A passion for providing the best care for patients and enhancing access to health care

As a nurse for 42 years, Dawn MacIntosh has worked in most areas of hospital care. After having roles with the Victorian Order of Nurses, the Paq’tnkek Mi’kmaw First Nation and in remote northern communities around the country, she now works in the emergency department at Guysborough Memorial Hospital. 

“I always knew I wanted to be a nurse,” said MacIntosh. “We used to have candy stripers at the hospital, and I started out by doing that.”

MacIntosh graduated from the Aberdeen School of Nursing in 1980, and from St. FX with her post RN BScN in 2009. Now she is a member of Nova Scotia’s first RN prescribing cohort. She noted that her experience in the north prepared her to understand the importance of this advanced role for remote communities in Nova Scotia.

“My passion is to provide the best care I can for my patients and to enhance their access to health care, so I was very excited to hear this opportunity was coming to Nova Scotia,” said MacIntosh. “My manager, Leona Purcell, was very supportive and welcomed the opportunity to have a staff member take the course.”

The Masters-level RN prescribing certificate program has been implemented in collaboration with Dalhousie University to enhance access to prescribers in multiple care settings and in rural Nova Scotia. RN prescribers are able to independently prescribe medications and devices, as well as order relevant screening or diagnostic tests within their specific area of prescribing competence and practice, and for certain patient conditions.
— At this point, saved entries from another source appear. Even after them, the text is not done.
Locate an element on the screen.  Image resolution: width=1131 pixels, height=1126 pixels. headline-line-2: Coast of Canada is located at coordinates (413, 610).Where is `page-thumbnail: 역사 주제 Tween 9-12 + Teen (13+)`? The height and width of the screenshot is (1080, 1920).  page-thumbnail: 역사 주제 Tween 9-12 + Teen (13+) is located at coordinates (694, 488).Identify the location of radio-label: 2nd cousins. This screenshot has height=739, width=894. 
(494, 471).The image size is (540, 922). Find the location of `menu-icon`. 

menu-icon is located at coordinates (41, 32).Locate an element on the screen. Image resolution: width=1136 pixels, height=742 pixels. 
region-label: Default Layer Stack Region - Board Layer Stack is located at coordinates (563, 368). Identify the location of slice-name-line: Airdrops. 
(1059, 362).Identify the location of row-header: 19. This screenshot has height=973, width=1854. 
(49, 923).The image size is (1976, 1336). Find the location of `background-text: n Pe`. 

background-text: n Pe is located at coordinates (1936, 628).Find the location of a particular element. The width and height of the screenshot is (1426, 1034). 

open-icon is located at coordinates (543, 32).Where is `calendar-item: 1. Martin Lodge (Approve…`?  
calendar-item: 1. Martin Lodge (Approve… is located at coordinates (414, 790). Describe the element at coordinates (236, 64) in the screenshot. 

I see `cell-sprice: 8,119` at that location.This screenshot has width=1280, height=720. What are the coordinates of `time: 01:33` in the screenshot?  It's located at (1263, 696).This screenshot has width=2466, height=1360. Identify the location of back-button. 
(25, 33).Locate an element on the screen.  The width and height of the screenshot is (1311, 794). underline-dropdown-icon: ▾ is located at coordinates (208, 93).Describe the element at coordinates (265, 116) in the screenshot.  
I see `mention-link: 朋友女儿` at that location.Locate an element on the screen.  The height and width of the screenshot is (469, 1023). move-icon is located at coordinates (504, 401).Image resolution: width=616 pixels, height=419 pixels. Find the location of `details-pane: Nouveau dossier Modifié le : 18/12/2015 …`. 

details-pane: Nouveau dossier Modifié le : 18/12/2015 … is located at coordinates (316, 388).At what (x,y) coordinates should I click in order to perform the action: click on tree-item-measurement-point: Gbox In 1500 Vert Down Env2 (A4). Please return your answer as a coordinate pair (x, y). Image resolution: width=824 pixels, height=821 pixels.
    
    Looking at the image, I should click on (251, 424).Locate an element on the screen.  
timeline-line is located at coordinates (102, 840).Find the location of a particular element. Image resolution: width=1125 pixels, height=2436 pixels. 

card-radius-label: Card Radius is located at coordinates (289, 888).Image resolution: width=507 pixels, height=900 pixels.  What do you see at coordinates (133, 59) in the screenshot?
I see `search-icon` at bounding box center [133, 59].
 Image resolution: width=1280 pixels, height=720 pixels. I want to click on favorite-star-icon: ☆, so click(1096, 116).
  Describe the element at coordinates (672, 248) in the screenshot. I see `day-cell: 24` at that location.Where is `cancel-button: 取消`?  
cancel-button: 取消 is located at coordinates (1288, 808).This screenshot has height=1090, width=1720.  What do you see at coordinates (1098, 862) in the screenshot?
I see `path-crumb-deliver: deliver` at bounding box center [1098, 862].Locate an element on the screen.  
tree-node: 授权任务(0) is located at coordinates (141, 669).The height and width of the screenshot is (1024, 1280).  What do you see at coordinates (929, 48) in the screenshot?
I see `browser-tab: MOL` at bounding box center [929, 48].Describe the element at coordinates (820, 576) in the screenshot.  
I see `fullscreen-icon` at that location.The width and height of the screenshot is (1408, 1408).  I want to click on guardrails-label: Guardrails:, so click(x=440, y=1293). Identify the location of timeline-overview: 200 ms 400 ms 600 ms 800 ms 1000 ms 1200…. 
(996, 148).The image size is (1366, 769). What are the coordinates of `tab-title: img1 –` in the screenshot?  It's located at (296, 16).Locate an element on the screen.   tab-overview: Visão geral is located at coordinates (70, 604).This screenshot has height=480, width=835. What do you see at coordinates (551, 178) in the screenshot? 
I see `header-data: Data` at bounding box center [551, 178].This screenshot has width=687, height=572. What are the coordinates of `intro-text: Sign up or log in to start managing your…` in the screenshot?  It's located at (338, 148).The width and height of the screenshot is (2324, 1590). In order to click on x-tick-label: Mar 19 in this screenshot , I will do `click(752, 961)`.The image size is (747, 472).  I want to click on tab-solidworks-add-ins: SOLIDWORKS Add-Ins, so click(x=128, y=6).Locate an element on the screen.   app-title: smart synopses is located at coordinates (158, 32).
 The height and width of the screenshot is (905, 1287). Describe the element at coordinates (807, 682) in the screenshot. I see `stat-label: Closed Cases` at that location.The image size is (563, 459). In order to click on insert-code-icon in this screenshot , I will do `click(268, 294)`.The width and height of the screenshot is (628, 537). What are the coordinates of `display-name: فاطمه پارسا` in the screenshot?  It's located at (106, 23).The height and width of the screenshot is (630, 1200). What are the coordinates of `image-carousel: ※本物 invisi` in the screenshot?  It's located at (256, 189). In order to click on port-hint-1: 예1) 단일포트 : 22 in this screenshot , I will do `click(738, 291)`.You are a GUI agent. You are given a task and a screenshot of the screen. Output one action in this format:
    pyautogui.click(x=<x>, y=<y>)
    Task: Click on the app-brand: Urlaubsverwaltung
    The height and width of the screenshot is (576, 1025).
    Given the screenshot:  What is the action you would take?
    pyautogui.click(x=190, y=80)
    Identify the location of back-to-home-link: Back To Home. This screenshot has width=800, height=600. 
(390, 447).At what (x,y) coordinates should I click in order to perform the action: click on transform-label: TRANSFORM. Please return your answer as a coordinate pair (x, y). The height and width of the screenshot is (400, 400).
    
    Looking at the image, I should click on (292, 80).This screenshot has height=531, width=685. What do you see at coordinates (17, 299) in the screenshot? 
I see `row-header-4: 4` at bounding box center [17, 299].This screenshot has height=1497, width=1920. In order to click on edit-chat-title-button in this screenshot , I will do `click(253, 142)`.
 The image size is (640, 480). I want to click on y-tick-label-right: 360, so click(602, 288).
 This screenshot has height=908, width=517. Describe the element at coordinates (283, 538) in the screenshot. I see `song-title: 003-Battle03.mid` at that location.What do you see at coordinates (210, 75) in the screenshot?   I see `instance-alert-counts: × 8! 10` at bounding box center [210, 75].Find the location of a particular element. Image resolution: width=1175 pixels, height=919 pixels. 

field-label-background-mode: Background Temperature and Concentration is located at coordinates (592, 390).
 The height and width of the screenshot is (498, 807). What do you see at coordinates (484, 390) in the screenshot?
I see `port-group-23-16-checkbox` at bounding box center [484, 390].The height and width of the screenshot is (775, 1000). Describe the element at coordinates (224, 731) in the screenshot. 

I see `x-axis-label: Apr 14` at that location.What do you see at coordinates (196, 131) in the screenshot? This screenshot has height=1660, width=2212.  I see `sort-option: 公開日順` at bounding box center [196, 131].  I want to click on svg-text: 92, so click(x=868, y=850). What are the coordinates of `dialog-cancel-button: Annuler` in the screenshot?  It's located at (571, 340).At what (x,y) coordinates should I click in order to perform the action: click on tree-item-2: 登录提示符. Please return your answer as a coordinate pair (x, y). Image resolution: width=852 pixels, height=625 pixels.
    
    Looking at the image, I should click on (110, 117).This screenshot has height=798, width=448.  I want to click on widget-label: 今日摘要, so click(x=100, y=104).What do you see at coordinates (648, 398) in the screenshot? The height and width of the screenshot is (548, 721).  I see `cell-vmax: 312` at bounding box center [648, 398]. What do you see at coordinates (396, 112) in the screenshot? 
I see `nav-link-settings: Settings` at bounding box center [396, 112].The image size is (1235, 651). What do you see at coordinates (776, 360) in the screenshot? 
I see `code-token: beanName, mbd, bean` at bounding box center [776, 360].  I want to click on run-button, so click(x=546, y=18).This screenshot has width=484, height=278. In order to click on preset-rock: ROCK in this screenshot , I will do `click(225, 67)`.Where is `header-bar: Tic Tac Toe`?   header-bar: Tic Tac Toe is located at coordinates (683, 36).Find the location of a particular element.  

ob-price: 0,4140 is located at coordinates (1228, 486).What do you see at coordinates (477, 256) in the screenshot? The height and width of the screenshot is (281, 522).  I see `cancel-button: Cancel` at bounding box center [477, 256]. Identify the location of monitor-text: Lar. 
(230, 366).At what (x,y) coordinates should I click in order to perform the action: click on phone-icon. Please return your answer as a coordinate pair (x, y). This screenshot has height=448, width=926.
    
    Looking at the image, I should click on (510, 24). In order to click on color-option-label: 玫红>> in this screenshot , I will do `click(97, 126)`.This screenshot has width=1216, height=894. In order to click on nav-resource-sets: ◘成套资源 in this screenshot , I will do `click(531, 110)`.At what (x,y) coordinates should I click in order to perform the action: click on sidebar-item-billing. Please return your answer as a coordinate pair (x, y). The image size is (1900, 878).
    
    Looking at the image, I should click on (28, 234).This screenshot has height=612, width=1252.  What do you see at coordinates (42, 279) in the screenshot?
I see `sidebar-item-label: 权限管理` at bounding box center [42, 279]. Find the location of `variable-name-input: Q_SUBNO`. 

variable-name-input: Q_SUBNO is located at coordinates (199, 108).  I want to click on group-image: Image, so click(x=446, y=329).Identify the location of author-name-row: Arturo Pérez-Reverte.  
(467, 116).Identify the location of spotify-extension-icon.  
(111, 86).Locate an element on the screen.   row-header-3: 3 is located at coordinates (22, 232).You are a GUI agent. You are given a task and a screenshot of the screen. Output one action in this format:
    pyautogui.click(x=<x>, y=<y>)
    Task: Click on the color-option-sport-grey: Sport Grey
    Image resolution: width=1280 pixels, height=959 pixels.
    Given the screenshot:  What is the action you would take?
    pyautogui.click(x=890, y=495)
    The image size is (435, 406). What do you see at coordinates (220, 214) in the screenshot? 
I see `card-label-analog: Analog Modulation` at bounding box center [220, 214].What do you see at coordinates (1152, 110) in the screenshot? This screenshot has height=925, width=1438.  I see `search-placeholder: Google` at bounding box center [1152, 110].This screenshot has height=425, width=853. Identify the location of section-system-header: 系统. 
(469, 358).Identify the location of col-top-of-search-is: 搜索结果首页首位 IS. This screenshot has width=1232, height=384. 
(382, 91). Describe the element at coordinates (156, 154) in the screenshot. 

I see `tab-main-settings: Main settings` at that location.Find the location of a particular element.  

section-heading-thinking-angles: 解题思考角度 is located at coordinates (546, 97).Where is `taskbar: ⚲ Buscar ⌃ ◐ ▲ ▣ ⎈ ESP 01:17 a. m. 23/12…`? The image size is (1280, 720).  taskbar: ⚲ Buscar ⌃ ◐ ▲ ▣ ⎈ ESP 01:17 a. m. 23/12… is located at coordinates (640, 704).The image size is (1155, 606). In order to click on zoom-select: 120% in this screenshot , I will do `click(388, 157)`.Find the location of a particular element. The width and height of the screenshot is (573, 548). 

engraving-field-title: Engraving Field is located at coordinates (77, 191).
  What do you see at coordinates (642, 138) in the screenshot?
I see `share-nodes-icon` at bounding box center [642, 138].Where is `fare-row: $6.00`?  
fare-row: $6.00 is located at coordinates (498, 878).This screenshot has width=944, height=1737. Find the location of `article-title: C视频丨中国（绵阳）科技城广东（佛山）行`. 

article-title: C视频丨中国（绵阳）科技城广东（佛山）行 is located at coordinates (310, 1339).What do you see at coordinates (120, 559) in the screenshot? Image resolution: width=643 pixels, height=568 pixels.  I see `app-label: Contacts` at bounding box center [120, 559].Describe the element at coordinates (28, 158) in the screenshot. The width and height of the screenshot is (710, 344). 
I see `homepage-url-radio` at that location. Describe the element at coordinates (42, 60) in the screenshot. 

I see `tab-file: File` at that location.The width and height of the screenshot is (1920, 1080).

“Those of us who graduated from the initial cohort all have varied job descriptions. For instance, in the emergency room, I mainly treat bladder infections, ear infections, stomach infections, bad backs, and bad knees,” said MacIntosh. “And because Guysborough Memorial Hospital is relatively small, I can also work in the inpatient unit at night.”

MacIntosh noted that the expanded scope has been well received by her colleagues as well as the physicians.

“I believe that this expanded scope enhances the patient’s access to quick and timely care. Emergency departments are seeing an increased number of patients now, as many don’t have a family doctor,” said MacIntosh. “The RN prescriber can help with the backlog of patients waiting to be seen in the ER.”

Looking forward, MacIntosh envisions every emergency department having an RN prescriber. And she sees roles for RN prescribers in primary care and in long-term care facilities. Her advice for RNs interested in the program is to jump in and take it.

“It’s really an exciting expansion of our scope,” said MacIntosh. “I think it’s what we’re well suited to do, and it just leads to more job satisfaction.”

More information on RN prescribing can be found on Nova Scotia Health’s RN Prescribing Library Guide and through the Nova Scotia College of Nursing.

Improving access to health care is a priority at Nova Scotia Health. Our Innovation Hub leads research, innovation, and discovery within Nova Scotia’s healthcare system to deliver high-impact solutions for patients and providers. Through strategic partnerships, we are transforming health care through leading-edge research, the best available evidence, and innovative solutions.